Brano:
^^^^^^^^

È la storia di Angie, una donna londinese sulla trentina, ragazza-madre di un adolescente, Jamie, la quale, dopo il fallimento di una prima fase lavorativa, decide di mettersi in proprio gestendo, assieme ad un’amica, Rose, un’agenzia per la selezione di prestatori d’opera a contratto, ma, nonostante le proprie notevolissime capacità di relazione col personale, è costretta (o forse, è meglio dire: «si adatta»), dopo una serie di incidenti professionali (una pericolosa minaccia, un pestaggio, un’intimidazione trasversale nei confronti del figlio), a ridimensionare l’ambizione di poter operare nel segno della legalità, facendo anche da organizzatrice dei flussi migratori di aspiranti lavoratori da paesi stranieri.
La significazione della vicenda riguarda le insormontabili difficoltà che la protagonista, Angie, trova sul nuovo proprio percorso professionale, nonostante le sue doti straordinarie di gestione del lavoro, ma anche a causa di certi suoi lati fragili, in parte oggettivi per l’urgenza di seguire i problemi adolescenziali del figlio, in parte soggettivi per l’ossessivo desiderio di non finire pensionata come la sua famiglia operaia e per una visione del mondo che privilegia gli affari e la scalata sociale. A causa di tali difficoltà è praticamente inevitabile l’abbandono della iniziale linea di condotta e l’adesione a una pratica comportamentale di sfruttamento degli aspiranti a un lavoro in Inghilterra.
Ci si deve chiedere, a questo punto, secondo la metodologia della lettura strutturale ideata e messa a punto da padre Nazareno Taddei, se la vicenda di Angie ha una significazione che si chiude e si esaurisce su se stessa (fatto che si dà, per esempio, in molti film storici. Tanto per citare un caso evidente e indiscutibile, il film LA CADUTA ha una significazione relativa a Hitler e ai suoi ultimi giorni nel bunker di Berlino, in quel luogo, in quel tempo), oppure, se si apre verso livelli diversi.

^^^^^^^^

Dati memorizzati
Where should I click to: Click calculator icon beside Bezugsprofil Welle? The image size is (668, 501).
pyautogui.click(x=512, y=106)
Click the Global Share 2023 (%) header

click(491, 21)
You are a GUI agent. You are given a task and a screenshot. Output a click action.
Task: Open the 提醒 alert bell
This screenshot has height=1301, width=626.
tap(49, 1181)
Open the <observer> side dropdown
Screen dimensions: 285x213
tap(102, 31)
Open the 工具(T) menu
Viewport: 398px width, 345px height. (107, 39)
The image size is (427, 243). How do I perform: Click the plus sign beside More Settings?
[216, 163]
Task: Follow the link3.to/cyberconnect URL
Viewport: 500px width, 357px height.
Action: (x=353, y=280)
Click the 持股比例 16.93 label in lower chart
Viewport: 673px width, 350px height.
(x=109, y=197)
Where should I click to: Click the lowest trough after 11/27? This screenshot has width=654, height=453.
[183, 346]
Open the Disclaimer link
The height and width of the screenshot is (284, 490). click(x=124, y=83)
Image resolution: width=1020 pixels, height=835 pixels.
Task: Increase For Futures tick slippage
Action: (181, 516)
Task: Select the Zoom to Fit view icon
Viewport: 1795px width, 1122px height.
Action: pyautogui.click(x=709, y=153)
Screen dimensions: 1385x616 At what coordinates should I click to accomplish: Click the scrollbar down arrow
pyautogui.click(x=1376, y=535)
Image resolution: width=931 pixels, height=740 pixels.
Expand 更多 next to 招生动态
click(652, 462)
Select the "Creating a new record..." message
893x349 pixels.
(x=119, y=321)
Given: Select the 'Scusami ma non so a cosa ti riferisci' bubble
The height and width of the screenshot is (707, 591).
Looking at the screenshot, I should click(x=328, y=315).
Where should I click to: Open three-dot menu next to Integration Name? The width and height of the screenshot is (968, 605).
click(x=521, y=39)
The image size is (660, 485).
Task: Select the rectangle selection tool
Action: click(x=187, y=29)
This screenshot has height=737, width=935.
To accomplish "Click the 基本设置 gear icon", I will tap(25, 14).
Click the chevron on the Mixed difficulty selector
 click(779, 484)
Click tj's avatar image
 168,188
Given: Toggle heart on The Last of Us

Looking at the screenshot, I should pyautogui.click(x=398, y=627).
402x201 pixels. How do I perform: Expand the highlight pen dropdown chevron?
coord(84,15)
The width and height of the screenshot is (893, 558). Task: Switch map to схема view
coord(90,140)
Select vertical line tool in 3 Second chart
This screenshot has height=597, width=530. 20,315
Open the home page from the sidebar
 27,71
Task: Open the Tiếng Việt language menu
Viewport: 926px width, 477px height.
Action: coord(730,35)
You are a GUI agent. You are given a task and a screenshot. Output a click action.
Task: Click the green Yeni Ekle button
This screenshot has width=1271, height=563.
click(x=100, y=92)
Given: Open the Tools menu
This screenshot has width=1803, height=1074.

^^^^^^^^

Riscrivi il brano sulla vicenda di Angie da "La significazione della" fino a "lavoro in Inghilterra." compreso, sostituendo "Inghilterra" con "Irlanda".

La significazione della vicenda riguarda le insormontabili difficoltà che la protagonista, Angie, trova sul nuovo proprio percorso professionale, nonostante le sue doti straordinarie di gestione del lavoro, ma anche a causa di certi suoi lati fragili, in parte oggettivi per l’urgenza di seguire i problemi adolescenziali del figlio, in parte soggettivi per l’ossessivo desiderio di non finire pensionata come la sua famiglia operaia e per una visione del mondo che privilegia gli affari e la scalata sociale. A causa di tali difficoltà è praticamente inevitabile l’abbandono della iniziale linea di condotta e l’adesione a una pratica comportamentale di sfruttamento degli aspiranti a un lavoro in Irlanda.